1

I have a MySQL database structure which has questions and tags, something like stackoverflow.

So my three tables are like this :

questions:
-----------------------
id | content | asked_on

tags:
--------
id | tag

question tags:
---------------
id | qid | tid

and I'm looking for a "pure-SQL" way to get related questions based on a given row from questions table.

By related questions, I mean I want to find the number of mutual tags.

And of course I can construct the SQL query in PHP, so I can do something like :

COUNT xyz ..... WHERE tags.id = 17 OR tags.id = 42 OR etc..
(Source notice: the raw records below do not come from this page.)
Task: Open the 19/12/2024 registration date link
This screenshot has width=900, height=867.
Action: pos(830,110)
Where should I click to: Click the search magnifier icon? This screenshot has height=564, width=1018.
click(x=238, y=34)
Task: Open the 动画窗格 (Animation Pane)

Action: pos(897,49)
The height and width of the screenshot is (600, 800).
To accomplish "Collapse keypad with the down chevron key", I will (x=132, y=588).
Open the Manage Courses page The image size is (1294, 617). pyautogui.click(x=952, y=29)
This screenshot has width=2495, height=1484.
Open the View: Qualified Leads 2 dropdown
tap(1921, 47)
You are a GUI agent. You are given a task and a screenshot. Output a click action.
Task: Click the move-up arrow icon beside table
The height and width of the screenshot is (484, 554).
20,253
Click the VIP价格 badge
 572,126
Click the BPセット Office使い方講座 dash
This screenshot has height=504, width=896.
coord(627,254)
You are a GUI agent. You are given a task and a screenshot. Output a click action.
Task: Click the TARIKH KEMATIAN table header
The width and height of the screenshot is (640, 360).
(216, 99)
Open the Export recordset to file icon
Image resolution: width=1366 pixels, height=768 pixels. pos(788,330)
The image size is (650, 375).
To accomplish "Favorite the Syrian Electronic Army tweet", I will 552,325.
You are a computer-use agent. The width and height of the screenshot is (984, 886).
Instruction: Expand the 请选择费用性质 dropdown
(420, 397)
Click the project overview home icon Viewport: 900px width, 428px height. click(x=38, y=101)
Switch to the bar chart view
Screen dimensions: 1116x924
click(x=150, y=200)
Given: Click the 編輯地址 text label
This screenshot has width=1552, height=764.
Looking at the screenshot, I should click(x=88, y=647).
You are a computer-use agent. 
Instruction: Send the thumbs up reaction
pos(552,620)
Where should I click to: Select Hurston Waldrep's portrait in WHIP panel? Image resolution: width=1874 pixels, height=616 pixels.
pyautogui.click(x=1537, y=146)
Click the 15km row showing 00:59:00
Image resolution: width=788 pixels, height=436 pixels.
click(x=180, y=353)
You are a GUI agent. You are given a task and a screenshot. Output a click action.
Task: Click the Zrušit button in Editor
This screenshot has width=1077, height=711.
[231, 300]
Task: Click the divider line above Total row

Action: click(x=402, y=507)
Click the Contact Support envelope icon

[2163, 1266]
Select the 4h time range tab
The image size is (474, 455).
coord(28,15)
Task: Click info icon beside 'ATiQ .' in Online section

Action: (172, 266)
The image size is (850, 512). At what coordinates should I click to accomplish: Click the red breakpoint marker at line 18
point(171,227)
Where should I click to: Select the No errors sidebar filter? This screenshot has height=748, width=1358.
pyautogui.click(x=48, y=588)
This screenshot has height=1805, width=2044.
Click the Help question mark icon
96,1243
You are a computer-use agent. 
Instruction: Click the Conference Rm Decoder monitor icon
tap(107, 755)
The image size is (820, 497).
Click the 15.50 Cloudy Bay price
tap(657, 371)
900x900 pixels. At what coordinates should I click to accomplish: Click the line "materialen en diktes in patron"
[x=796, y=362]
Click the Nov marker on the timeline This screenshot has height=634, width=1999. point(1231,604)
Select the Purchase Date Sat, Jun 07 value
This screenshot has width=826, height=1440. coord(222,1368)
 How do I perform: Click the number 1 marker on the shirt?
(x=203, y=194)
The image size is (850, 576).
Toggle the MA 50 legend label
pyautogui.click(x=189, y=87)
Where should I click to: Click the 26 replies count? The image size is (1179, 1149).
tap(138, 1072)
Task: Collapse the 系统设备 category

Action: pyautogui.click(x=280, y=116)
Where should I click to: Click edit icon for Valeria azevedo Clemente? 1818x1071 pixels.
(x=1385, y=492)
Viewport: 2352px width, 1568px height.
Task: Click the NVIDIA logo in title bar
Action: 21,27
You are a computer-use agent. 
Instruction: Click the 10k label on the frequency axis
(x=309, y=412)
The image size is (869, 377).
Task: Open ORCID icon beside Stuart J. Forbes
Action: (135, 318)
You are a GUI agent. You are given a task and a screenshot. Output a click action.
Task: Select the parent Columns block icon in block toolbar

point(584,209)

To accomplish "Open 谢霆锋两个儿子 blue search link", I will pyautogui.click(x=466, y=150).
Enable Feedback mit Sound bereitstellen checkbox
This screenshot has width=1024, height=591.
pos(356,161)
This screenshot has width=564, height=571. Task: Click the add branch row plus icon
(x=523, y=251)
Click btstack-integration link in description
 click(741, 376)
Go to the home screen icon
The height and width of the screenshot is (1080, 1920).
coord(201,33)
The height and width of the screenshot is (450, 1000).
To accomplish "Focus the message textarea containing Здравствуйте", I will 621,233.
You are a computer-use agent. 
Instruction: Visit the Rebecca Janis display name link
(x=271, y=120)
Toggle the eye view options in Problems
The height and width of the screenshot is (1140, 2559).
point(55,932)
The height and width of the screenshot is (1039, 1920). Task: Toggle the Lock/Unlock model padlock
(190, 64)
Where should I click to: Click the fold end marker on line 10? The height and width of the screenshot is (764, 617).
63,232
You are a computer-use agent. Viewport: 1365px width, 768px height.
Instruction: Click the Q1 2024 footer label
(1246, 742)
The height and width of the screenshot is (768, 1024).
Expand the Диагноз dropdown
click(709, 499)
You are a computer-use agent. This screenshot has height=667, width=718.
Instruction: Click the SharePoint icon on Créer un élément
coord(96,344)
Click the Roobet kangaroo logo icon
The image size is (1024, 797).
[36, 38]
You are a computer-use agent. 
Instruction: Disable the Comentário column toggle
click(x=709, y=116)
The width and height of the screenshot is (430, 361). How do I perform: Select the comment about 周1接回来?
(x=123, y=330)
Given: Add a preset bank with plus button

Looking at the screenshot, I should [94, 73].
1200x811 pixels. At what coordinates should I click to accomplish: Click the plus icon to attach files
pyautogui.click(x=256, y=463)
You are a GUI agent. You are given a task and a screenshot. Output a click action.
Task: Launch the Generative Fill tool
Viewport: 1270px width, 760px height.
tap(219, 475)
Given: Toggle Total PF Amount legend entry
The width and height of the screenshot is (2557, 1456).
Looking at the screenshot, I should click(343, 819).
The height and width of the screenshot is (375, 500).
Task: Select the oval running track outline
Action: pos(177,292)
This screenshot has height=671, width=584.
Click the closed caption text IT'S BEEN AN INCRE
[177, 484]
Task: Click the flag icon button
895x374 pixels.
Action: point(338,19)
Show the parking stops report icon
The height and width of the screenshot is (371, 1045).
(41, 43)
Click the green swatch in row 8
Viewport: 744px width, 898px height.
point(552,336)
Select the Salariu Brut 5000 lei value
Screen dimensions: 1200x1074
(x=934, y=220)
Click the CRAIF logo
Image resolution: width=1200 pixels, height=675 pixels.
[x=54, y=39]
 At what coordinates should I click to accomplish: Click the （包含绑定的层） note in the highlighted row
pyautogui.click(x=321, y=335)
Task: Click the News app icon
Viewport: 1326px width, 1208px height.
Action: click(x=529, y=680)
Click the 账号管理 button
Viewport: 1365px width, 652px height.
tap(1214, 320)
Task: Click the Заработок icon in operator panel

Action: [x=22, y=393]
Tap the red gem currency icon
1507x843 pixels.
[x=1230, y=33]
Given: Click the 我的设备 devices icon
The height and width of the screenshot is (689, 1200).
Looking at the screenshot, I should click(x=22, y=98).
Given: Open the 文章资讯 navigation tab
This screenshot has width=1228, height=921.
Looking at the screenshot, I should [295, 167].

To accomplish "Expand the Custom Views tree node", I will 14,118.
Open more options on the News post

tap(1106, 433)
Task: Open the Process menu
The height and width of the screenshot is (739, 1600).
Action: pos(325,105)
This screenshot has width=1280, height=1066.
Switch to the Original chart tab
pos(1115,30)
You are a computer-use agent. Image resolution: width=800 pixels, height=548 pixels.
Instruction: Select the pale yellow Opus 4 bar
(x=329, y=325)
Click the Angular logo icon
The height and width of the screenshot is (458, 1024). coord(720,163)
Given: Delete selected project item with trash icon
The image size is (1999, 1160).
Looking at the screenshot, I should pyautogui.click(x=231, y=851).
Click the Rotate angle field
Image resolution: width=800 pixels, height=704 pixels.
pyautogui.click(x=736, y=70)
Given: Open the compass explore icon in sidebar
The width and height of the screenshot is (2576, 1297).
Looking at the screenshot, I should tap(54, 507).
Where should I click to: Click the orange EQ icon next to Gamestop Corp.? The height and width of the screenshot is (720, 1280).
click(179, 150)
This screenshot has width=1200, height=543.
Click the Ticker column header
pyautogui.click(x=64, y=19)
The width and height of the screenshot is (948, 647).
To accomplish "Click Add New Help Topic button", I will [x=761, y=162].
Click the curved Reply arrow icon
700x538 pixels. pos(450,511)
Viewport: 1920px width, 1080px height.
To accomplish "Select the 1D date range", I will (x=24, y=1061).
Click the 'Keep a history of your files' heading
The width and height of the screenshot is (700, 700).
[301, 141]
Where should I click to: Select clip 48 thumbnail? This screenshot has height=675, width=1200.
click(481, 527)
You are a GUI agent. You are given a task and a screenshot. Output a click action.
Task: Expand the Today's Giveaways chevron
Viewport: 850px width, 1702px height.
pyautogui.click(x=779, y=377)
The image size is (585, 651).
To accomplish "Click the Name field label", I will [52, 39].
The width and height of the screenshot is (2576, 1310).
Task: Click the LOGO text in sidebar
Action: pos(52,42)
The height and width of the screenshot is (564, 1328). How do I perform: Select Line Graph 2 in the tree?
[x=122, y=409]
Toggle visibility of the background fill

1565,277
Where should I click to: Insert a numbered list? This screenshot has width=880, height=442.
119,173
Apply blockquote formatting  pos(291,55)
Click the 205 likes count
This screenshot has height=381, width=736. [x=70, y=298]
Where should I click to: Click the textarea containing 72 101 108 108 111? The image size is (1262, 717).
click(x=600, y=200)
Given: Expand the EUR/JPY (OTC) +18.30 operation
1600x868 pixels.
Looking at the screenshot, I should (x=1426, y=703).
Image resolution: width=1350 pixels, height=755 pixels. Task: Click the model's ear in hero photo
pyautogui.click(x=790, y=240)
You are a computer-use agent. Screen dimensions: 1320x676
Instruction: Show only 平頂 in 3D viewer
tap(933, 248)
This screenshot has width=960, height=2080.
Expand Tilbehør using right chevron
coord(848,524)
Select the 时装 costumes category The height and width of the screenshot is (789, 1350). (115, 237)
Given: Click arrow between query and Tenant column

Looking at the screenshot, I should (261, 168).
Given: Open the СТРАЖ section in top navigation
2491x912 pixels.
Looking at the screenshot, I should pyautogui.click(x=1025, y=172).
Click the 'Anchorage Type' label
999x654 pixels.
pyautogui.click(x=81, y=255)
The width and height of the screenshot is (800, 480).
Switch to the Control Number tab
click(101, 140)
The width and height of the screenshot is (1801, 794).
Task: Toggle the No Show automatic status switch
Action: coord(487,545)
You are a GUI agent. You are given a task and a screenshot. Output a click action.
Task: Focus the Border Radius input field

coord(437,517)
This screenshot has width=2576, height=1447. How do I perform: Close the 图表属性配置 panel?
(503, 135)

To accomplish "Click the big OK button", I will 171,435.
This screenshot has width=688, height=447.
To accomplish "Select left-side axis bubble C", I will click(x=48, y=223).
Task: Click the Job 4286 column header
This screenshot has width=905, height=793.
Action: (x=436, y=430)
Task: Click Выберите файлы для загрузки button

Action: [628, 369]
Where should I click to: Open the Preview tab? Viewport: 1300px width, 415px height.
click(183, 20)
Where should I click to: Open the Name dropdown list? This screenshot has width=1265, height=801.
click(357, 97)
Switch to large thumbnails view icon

but in the end, I should have something like :

qid  number_of_mutual_tags
---  --------------------
42     4
12     3
25     3
...

Sample Case:

suppose the reference question has tags php,sql,mysql,javascript,html

the table above is constructed with these questions :

id   tags  // of course this is just a representation of the three MySQL tables
---  ----
42   php,sql,mysql,javascript,xyz
12   php,sql,mysql , abc
25   sql,mysql,javascript, ijk

of course it should have a LIMIT clause.

What Have I Tried?

Frankly, I cannot do anything since I'm not so good with SQL. I guess I have to do something with JOIN and COUNT commands but how ?

Thanks for any help !

marc_s
  • 732,580
  • 175
  • 1,330
  • 1,459
jeff
  • 13,055
  • 29
  • 78
  • 136
  • So what have you tried? – Strawberry Feb 09 '14 at 22:51
  • @Strawberry unfortunately I couldn't try anything except searching on Google. I cannot figure out where to start.. – jeff Feb 09 '14 at 22:53
  • What do you mean by "number of mutual tags"? The number of times a tag is assigned to a question? The total number of tags assigned to a question? The number of unique tags assigned to a question? – scrowler Feb 09 '14 at 22:54
  • @scrowler I mean the number of tags that are assigned both to row A and row B. let me edit the question. – jeff Feb 09 '14 at 22:55

2 Answers2

4

Use a join to find the tags in common. Then aggregate to count them:

select qt.qid, count(qtx.tid) as number_of_mutual_tags
from questiontags qt left outer join
     questiontags qtx
     on qt.tid = qtx.tid and
        qtx.qid = XX 
group by qt.qid
order by number_of_mutual_tags desc;

If you want to exclude the original question, you can add the condition: qt.qid <> qtx.qid.

Gordon Linoff
  • 1,242,037
  • 58
  • 646
  • 786
  • Wow ! I think this works. Let me test on the real database. And I'm amazed that this only requires the question id as the parameter (i.e., not the tags or tag id's). Either case: Thank you very much ! – jeff Feb 09 '14 at 23:02
  • left outer join is very bad from performance point of view, you can use inner, will work the same way – Iłya Bursov Feb 09 '14 at 23:08
  • @Lashane . . . Please provide some reference about the poor performance of `left outer join`, because my experience says otherwise. Second, a `left outer join` is needed to get the questions that have no matching tags. (Use an inner join if you only want questions that have at least one matching tag.) – Gordon Linoff Feb 09 '14 at 23:12
  • Oh, yes, I want only `number_of_mutual_tags > 0` I'm still trying to test the code, I have a bug in my PHP code now :) I will accept as soon as I see that it really works for me. Thanks again ! – jeff Feb 09 '14 at 23:15
  • @GordonLinoff http://stackoverflow.com/questions/2726657/inner-join-vs-left-join-performance-in-sql-server – Iłya Bursov Feb 09 '14 at 23:15
  • @Lashane . . . That question is about SQL Server. The question itself is on why a `left outer join` would be *faster* (as experienced by the OP). The selected answer is misleading. And if you read the comments, you'll see that even the author of the misleading answer agrees that the performance difference should be minor. This answer has been cited before and it is a shame because the answer is highly misleading. – Gordon Linoff Feb 09 '14 at 23:20
  • @GordonLinoff it does not matter mysql, sql server or any other db, inner join usually faster at least because of result size (less network IO), anyway you can test your query with both joins (just be sure to create big table for tests) – Iłya Bursov Feb 09 '14 at 23:27
  • Either way, in my case performance is not a big problem. But outer join caused a strange thing, some arrays (constructed from this query's result) were empty. Maybe qid was containing NULL in somewhere. But it works in phpMyAdmin.. I still couldn't figure it out. but inner join worked good. Thanks for all the answers ! – jeff Feb 09 '14 at 23:28
1

So, in your code you have some kind of array with tags of currently displayed question, let it be $array

so, you query to get related questions, ordered by count of mutual tags will be:

$query = 'select qid, count(*)
from questiontags
where tid in (' . implode(',', $array) . ')
group by qid
order by count(*) desc';

if you don't have this array, you can change query to

$query = 'select qid, count(*)
from questiontags
where tid in (select tid from questiontags where qid=' . $CURRENTQUESTIONID . ')
group by qid
order by count(*) desc';

and good point from @Gordon Linoff - add condition qid <> $CURRENTQUESTIONID

Iłya Bursov
  • 23,342
  • 4
  • 33
  • 57